Bcl-10, trypsin and synaptophysin helps recognize acinar cell and mixed acinar neuroendocrine cell carcinoma of the pancreas on both preoperative cytological samples and needle biopsy specimens.

Objective: Acinar cell carcinoma (ACC) of the pancreas are known to be rare and difficult to be recognize because they mimic other unrelated tumors (neuroendocrine, solid pseudopapillary) with different clinical behavior. Especially in the setting of inoperable patients, fine needle aspiration cytology (FNAC), core needle biopsy (FNAB) and immunocyto/histochemistry (ICC/IHC) play a crucial role in the differential diagnosis.
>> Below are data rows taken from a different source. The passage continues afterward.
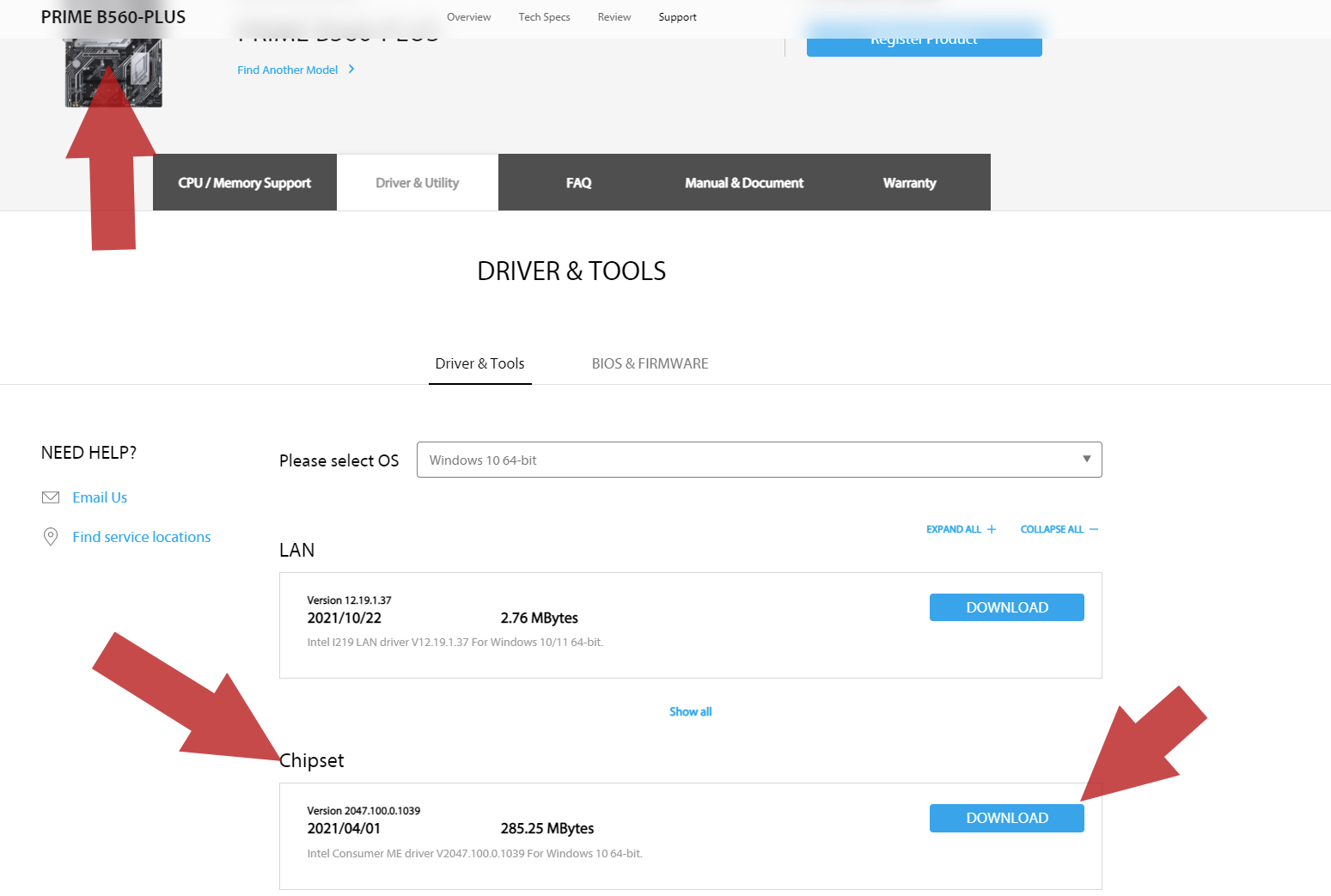The width and height of the screenshot is (1331, 896).
Task: Click the map pin icon for service locations
Action: coord(51,537)
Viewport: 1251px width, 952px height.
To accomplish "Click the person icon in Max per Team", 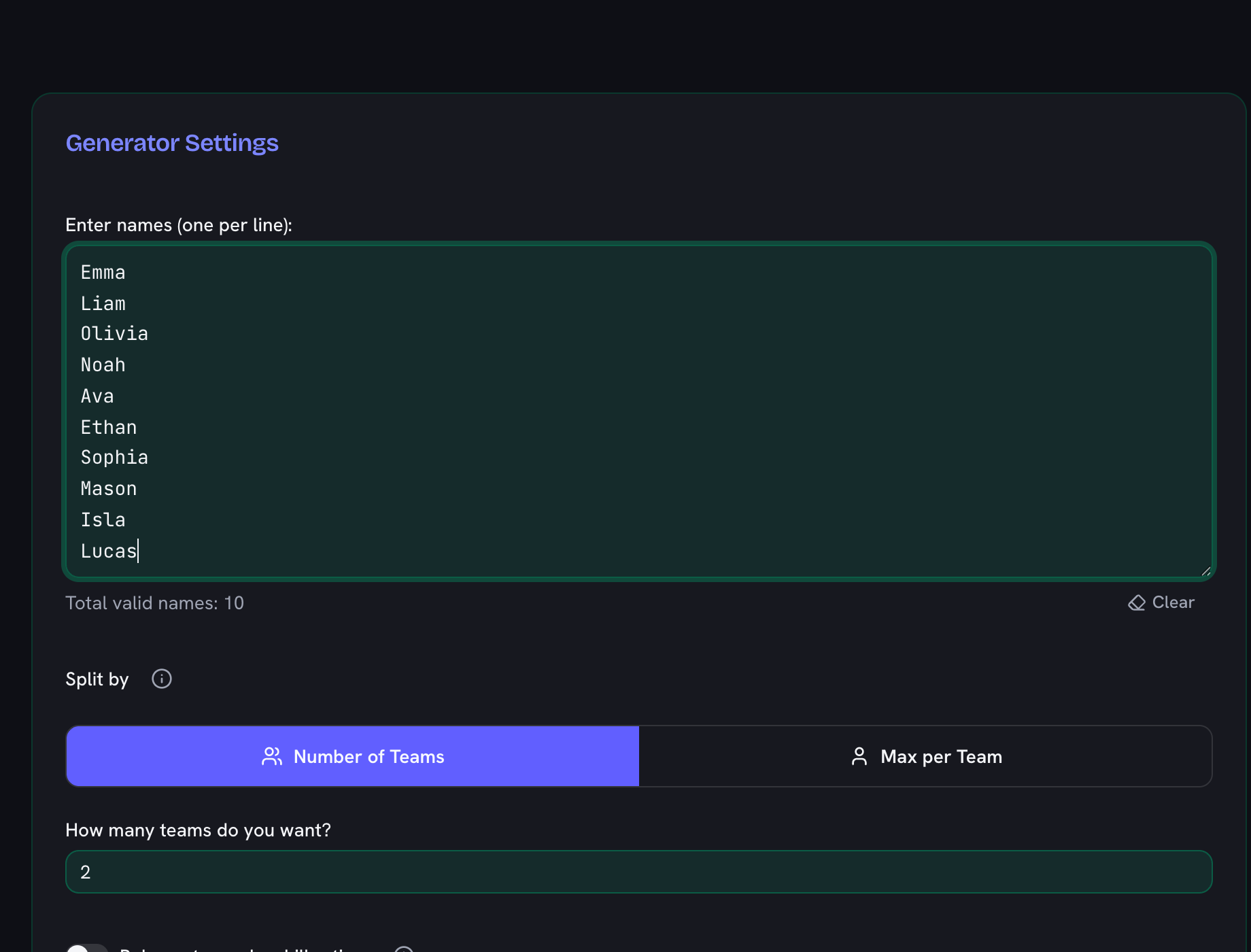I will pyautogui.click(x=859, y=757).
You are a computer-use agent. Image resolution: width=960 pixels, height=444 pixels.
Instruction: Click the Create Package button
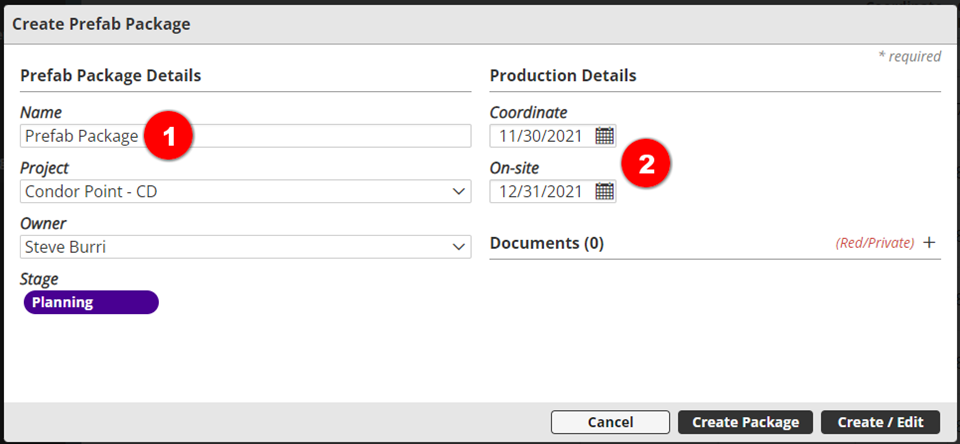745,422

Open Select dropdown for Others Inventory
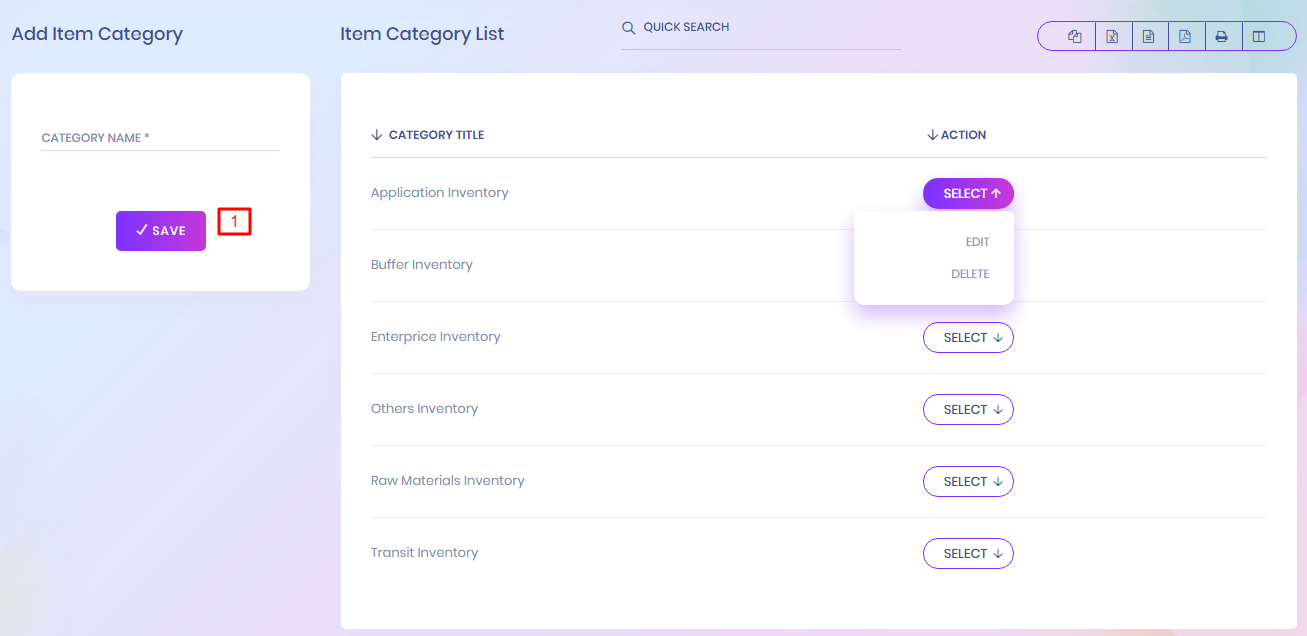[x=968, y=410]
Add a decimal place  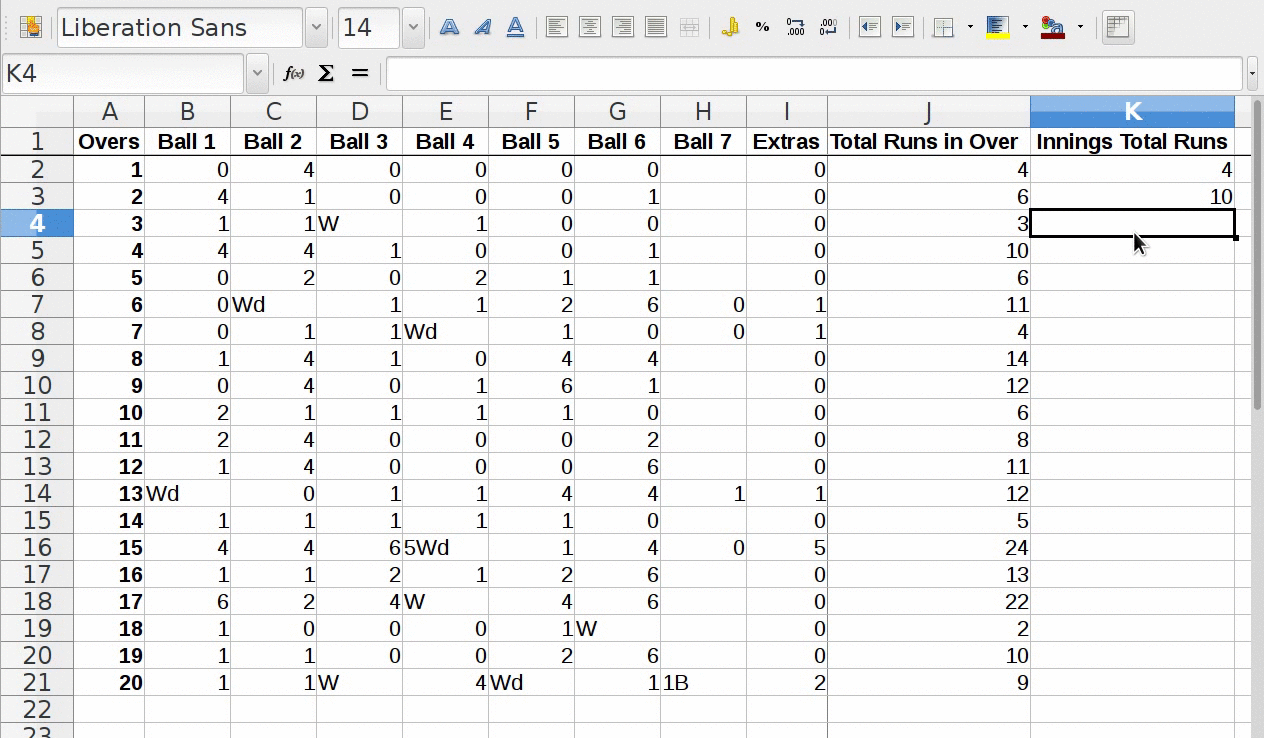(796, 28)
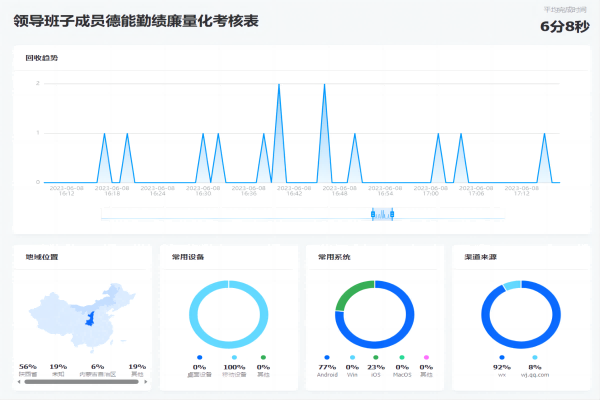This screenshot has height=400, width=600.
Task: Click the MacOS legend dot
Action: [401, 357]
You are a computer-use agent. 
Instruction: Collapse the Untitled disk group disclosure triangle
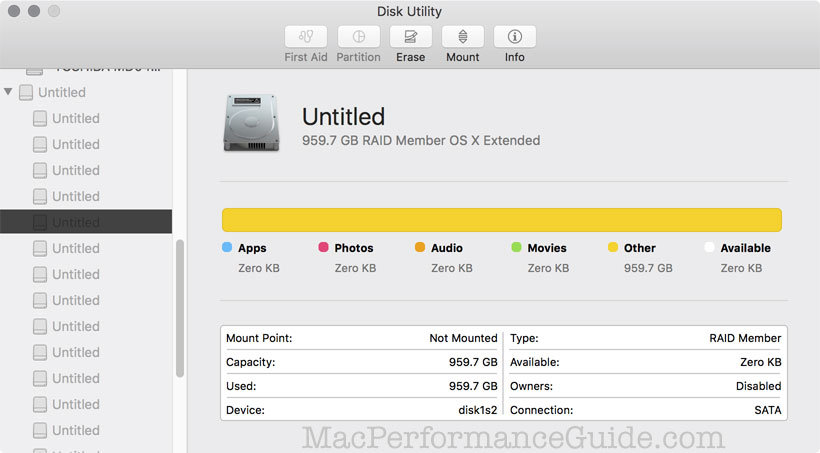click(9, 92)
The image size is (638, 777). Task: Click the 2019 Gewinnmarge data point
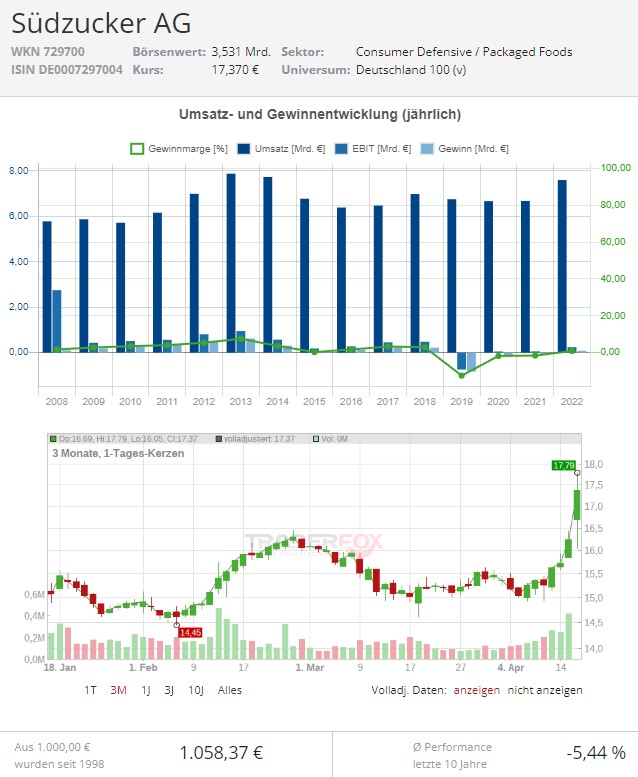point(461,375)
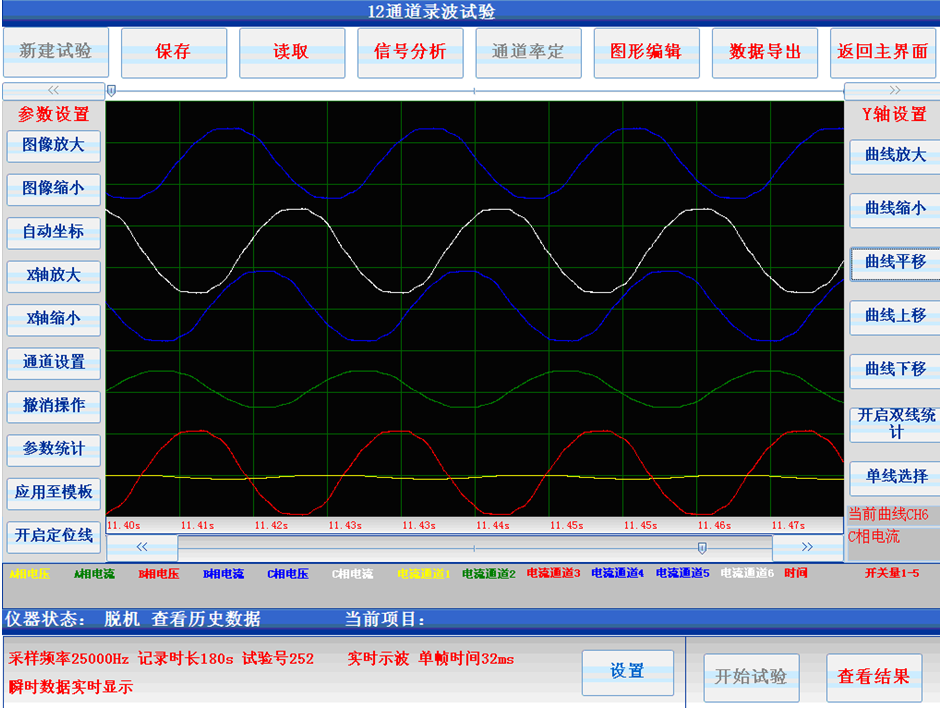This screenshot has width=940, height=708.
Task: Click the 图像放大 zoom-in button
Action: (x=53, y=145)
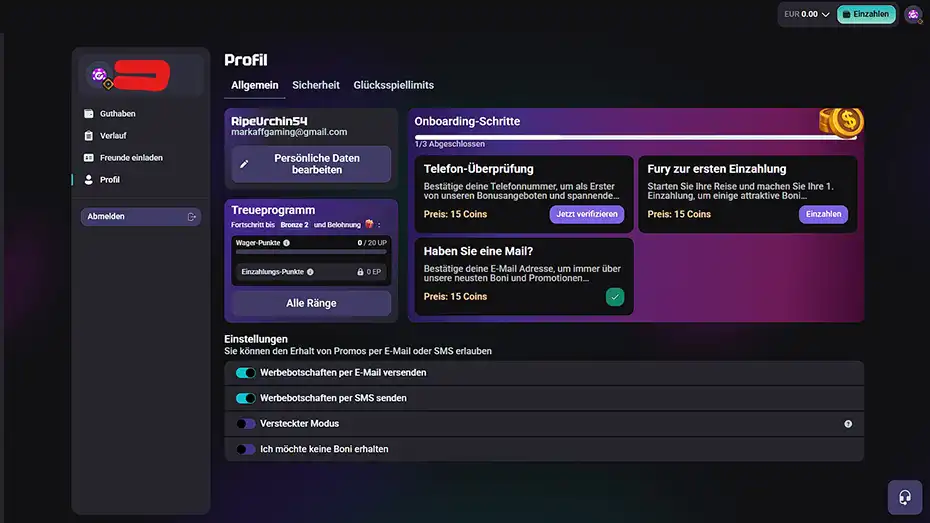The height and width of the screenshot is (523, 930).
Task: Click Persönliche Daten bearbeiten button
Action: (311, 164)
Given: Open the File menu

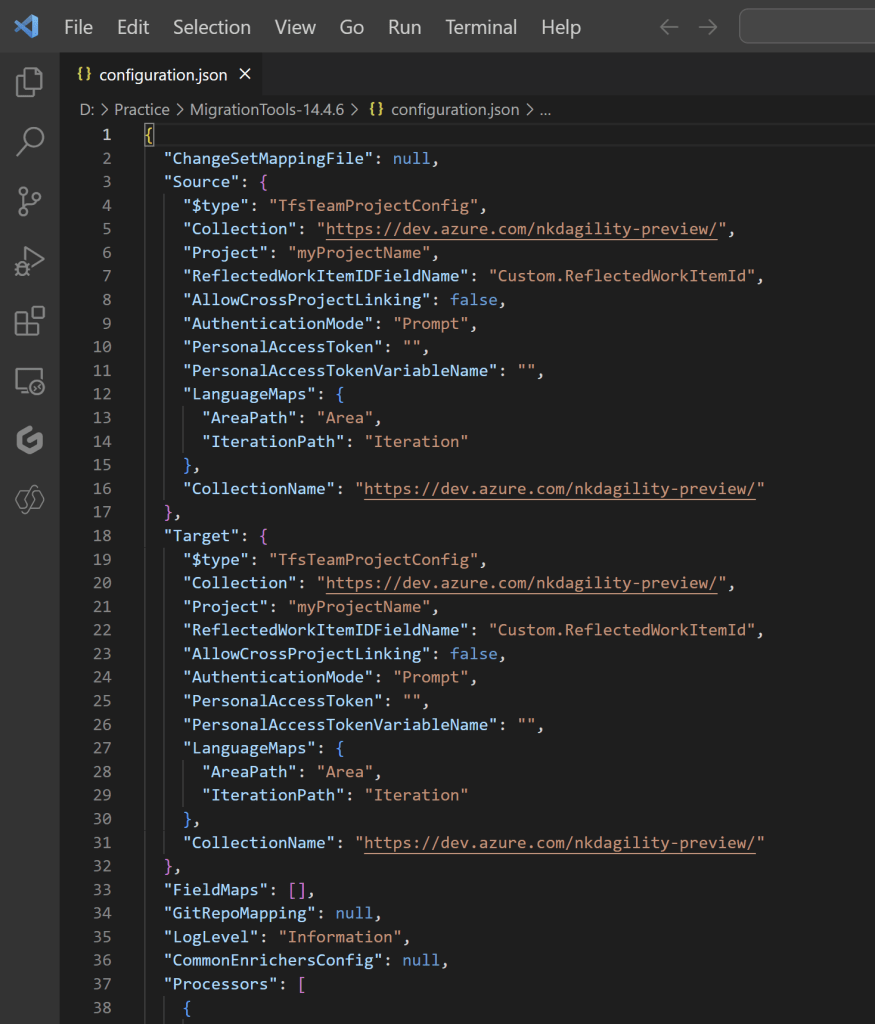Looking at the screenshot, I should (78, 27).
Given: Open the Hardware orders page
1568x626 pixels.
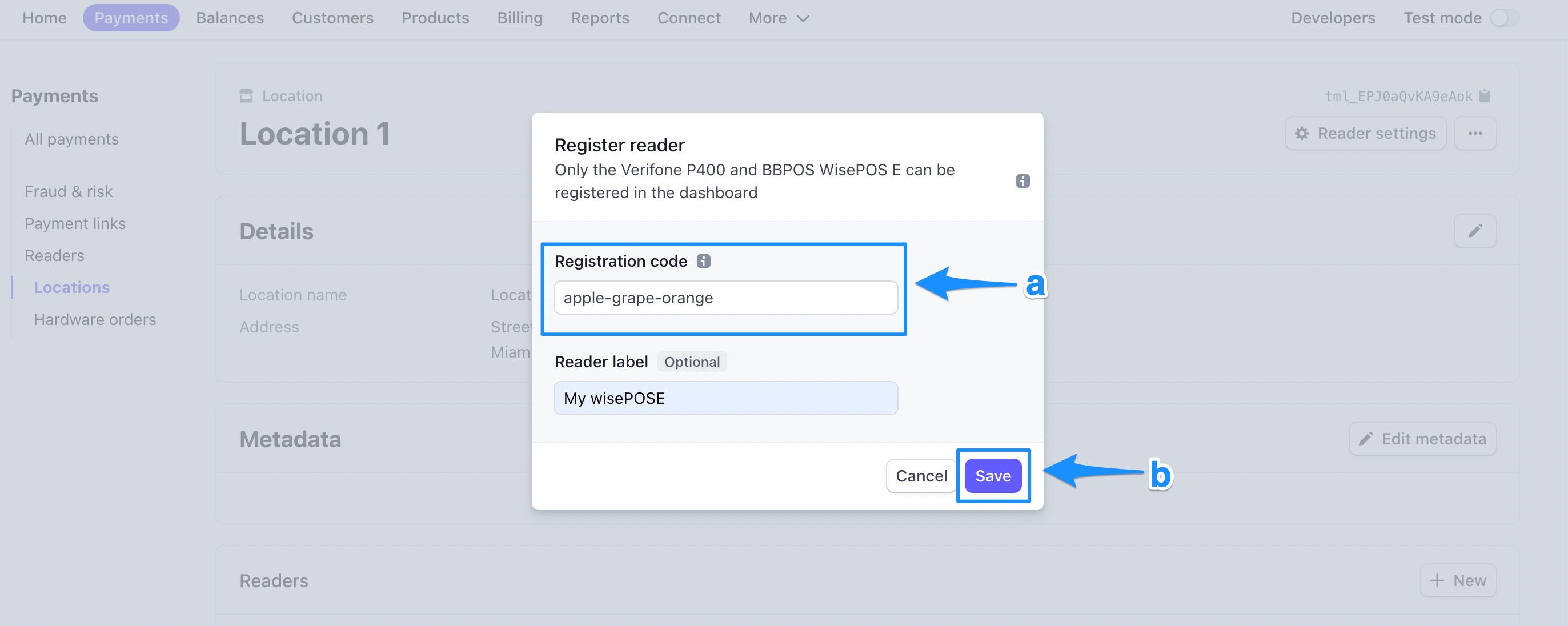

The biological material available for ICC tests obtained by minimal invasive procedures is usually limited. Aim of the current study was to evaluate diagnostic panel based on a limited number of ICC markers for typing preoperatively ACC of the pancreas.

Methods: Of 1820 needle sampling procedures performed and related to pancreatic lesions, 21 cases were extracted with a confirmed diagnosis of ACC on histology. Of them,12 were pure ACC and 9 mixed acinar-neuroendocrine carcinoma (MANEC). Smears of ACC, MANEC and a control group composed of 34neuroendocrine, 7solid pseudopapillary, 50ductal and 4 adenosquamous carcinoma were assessed with an ICC panel made up of BCL10, trypsin, synaptophysin, chromograninA, β-catenin.

Results: On cytology, BCL10 sensitivity and specificity for ACC was 100%. Trypsin correctly recognized 90% of the cases. Synaptophysin was helpful to correctly identify all the cases with a mixed neuroendocrine component. No significant cross-reaction was observed between BCL10 and trypsin in any of the control group case.

Conclusions: BCL10 is a determinant marker for the diagnosis of acinar cell carcinoma and mixed acinar neuroendocrine cell carcinoma of the pancreas in a pre-operative citologic/histologic setting.